Get her examined by a vet and see if she is a freemartin, cystic or abnormal in some way. I have heard of success with lutalayse (sp) if they are cystic. Or take her to the sale barn as a kill cow if you don't need the beef and aren't too attached. She's worth close to $1 a pound.


----------



## opportunity (Mar 31, 2012)

I bough a cow that had had a calf before (so claimed the rancher) but after 18 months she still didn't bred no reason why so we ate her. Sometimes you don't know why.


----------



## SpaceCadet12364 (Apr 27, 2003)

Around here You watch out for the ones that flush a cow then implant her so they can sell her. But that is another problem but have a vet check her she maybe a free martin without a twin, yes it does happen not often. Or there maybe another reason. If you have to sell or butcher some can't eat one that they get attached to.


----------



## jdcarnathan (Feb 16, 2014)

You may also look into giving her a lepto vaccine. In areas with high deer populations lepto is pretty common. Alot of the cattlemen around here will give the vaccine twice a year. Just a thought, but lepto will keep them from breeding and if they do breed it will cause them to lose it. If it were my cow, i would have her checked to not be a free martin, then I would give the lepto vaccine and maybe lutalyse and try another couple months.


----------



## Lazy J (Jan 2, 2008)

If she is a valuable cow have your vet do an examination complete with palpation.

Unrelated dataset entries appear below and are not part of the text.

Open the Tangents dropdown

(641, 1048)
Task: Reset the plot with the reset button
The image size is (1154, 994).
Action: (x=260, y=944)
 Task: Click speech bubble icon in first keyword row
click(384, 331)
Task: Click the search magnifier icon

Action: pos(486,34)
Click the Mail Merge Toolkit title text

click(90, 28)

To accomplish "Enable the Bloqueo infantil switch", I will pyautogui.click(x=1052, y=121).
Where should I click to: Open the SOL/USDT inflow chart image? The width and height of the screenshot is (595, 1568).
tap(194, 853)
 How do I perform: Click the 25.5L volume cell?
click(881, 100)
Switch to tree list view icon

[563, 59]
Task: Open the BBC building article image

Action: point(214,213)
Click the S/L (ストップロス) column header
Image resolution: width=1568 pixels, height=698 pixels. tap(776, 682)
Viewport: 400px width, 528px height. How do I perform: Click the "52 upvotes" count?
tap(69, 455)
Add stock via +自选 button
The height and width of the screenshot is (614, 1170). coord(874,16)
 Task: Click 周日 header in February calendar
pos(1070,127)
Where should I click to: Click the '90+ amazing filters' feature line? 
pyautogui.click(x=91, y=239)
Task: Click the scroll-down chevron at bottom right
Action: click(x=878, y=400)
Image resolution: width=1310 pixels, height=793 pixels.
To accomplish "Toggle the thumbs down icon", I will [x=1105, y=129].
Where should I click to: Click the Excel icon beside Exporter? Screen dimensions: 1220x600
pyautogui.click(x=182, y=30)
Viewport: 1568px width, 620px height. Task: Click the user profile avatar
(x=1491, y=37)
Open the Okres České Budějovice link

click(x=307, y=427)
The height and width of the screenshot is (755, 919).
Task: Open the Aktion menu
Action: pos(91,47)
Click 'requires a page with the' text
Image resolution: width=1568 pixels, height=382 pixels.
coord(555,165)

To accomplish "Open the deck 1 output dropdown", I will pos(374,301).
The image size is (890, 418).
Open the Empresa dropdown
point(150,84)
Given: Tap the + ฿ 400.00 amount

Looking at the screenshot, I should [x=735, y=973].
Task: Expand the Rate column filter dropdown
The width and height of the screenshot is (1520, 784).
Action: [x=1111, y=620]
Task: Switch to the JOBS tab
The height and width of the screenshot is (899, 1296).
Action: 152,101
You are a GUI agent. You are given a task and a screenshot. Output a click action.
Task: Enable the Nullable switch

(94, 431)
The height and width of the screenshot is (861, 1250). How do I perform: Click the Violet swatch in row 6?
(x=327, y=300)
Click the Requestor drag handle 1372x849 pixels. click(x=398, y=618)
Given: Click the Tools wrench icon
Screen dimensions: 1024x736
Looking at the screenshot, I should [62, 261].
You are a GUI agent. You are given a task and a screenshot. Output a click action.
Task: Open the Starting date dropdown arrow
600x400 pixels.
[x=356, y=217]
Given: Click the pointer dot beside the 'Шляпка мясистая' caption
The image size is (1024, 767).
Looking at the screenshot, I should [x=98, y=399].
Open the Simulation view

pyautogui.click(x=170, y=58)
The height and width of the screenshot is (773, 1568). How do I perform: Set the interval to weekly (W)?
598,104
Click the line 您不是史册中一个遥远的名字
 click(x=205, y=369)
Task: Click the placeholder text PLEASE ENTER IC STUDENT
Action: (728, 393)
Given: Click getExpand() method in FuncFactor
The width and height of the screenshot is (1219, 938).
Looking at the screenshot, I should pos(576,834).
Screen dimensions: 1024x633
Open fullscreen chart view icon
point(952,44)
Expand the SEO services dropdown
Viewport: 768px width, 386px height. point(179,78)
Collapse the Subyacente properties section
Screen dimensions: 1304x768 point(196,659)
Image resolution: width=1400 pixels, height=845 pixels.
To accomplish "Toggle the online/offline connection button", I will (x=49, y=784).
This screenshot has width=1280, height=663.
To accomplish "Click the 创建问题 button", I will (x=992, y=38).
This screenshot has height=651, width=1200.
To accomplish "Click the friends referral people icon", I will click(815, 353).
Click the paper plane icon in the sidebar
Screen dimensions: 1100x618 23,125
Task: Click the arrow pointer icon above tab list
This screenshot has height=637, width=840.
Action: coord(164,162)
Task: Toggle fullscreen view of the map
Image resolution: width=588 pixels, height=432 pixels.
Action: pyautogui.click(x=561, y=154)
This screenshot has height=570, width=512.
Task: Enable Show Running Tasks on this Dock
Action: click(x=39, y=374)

Were she my cow, she'd be hamburger after not being pregnant for two years. Feed is too expensive, whether hay or complete rations, for a female to be unproductive.


----------



## FarmerDavid (Jul 16, 2012)

SpaceCadet12364 said:


> Around here You watch out for the ones that flush a cow then implant her so they can sell her. But that is another problem but have a vet check her she maybe a free martin without a twin, yes it does happen not often. Or there maybe another reason. If you have to sell or butcher some can't eat one that they get attached to.


Leukosis could be an option. I had a cow that died from it. She'd come into heat and I'd see her getting bred multiple times but vet said it reduces fertility and makes it harder for them to get bred. If they have it they will have it by 6 months as it is passed through milk. You can pull blood and send it off for a test. I'm planning to test any heifers I keep from now on. The test is so cheep I probably need to draw blood on all my females and test them next time I work them. She was only 3 when she died but he said 5 is a pretty normal age for them to die and most get culled by that time due to not breeding.


----------